Daí uma liberdade dos gestos desconhecida alhures. Assistimos à sua eclosão, a
mais espontânea que há, e a seu trajeto às vezes inusitado no espaço e sempre
sublime no coração. Experimentamos ao mesmo tempo o estupor e a sensação
bastante viva, bastante fresca, do verdadeiro. Nunca tínhamos estado tão perto
dos seres humanos, de sua carne, de seus nervos, das pulsações do seu sangue. O
gênio de Losey reencontra a perfeita objetividade: a arte mais orquestrada
atinge a espontaneidade do sentimento em vias de nascer. Losey é o único
profeta: ele prevê o que ainda não existe em nenhum grau e que vai surgir do
nada. E isso graças a sua intuição do ser do ator, a possessão do que é
engendrando o poder sobre o que pode ser. Essa possessão, porquanto uma recente
estréia parisiense nos permite tomar Time Without Pity como exemplo,
descobrimo-la, total, no jogo de Leo McKern em que a loucura da dominação e do
orgulho, contida em todas as fibras dessa carne poderosa, explode em cóleras
mitológicas, manifestação de um ardor e de um sofrimento infinitos.
Pois essa claridade que banha os seres e as coisas está lá para guiar um monstro
singular, semi-cego num universo quase opaco, para lhe mostrar as arestas vivas
onde ele se fere e que doravante ele saberá evitar. Desse monstro, na noite,
ela faz um homem. O demônio do saber, a tentação da lucidez são outra coisa
além do desejo de dominar o universo e impor-lhe a lei humana? A mise en
scène de Losey, como a escrita de Valéry, é a cada segundo um ato de
conhecimento, o olhar de um olho virgem e a conquista de um espírito
desprevenido. Sua grandeza é ter compreendido que não há saúde fora da
inteligência. Donde sua comum atitude diante das metafísicas e de todas as
construções arbitrárias do espírito. Seu domínio é aquilo que podem sentir,
tocar, dominar. Imaginamos o estarrecimento desse tipo de espírito diante das
sem-vergonhices de pensamento às quais assistimos por toda parte.

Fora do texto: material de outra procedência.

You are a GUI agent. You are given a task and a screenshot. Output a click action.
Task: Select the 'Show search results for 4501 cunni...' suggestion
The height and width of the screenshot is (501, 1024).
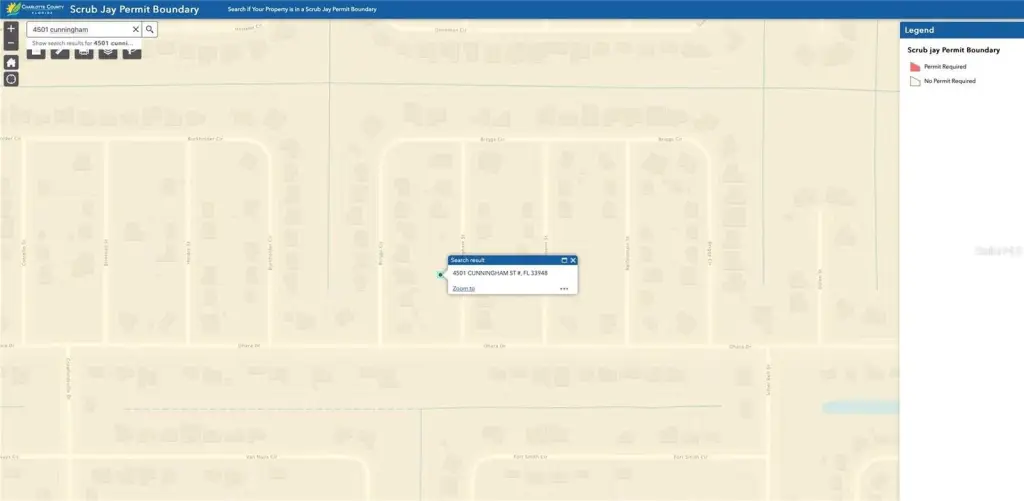pyautogui.click(x=82, y=44)
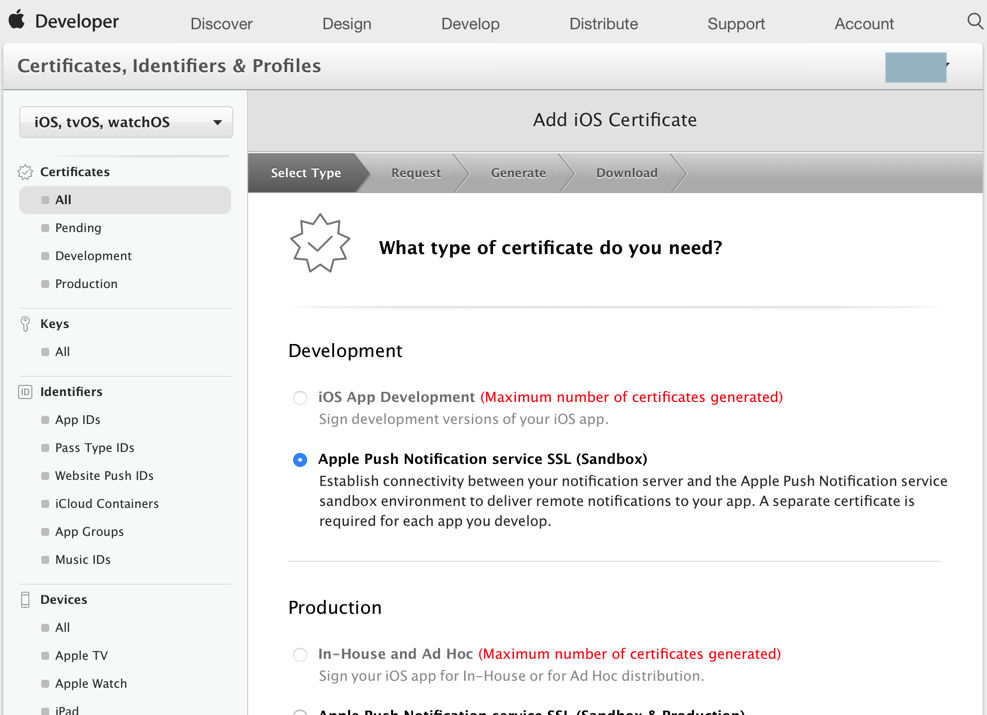Click the Keys section key icon
The image size is (987, 715).
[25, 324]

Se a beleza e a lucidez caminham em par, não há mais, como se acreditava
freqüentemente, “estética” e “moral” como duas atividades separadas que se
estuda cada uma em seu capítulo nos manuais da Sorbonne, mas um movimento único
do qual a beleza, a moral, a inteligência são os diferentes nomes. O olhar mais
nítido escolhe a forma mais nobre, e a mão a molda com fidelidade. Não
conhecemos outra definição da arte. Nos filmes de Losey, descobrimos esse
movimento no estado mais desembaraçado, mais livre, mais puro. É ele, e somente
ele, que anima a cena e a conduz à sua compleição. Uma exigência perpetuamente
mantida, uma escolha ao mesmo tempo orgulhosa diante dos homens e respeitosa da
natureza exprime essa convergência das faculdades rumo a um ponto central, o
mesmo para todos, mas que poucos espíritos entrevêem e que quase ninguém
atinge. Passou o tempo de buscar o segredo do mundo. Através do furor e da
tragédia, assim como nas alegrias mais fervorosas, é questão de nada mais que
aprender a viver.
Michel Mourlet
(Originalmente publicado em Cahiers du Cinéma n° 111. Tradução de Luiz Carlos Oliveira Jr.)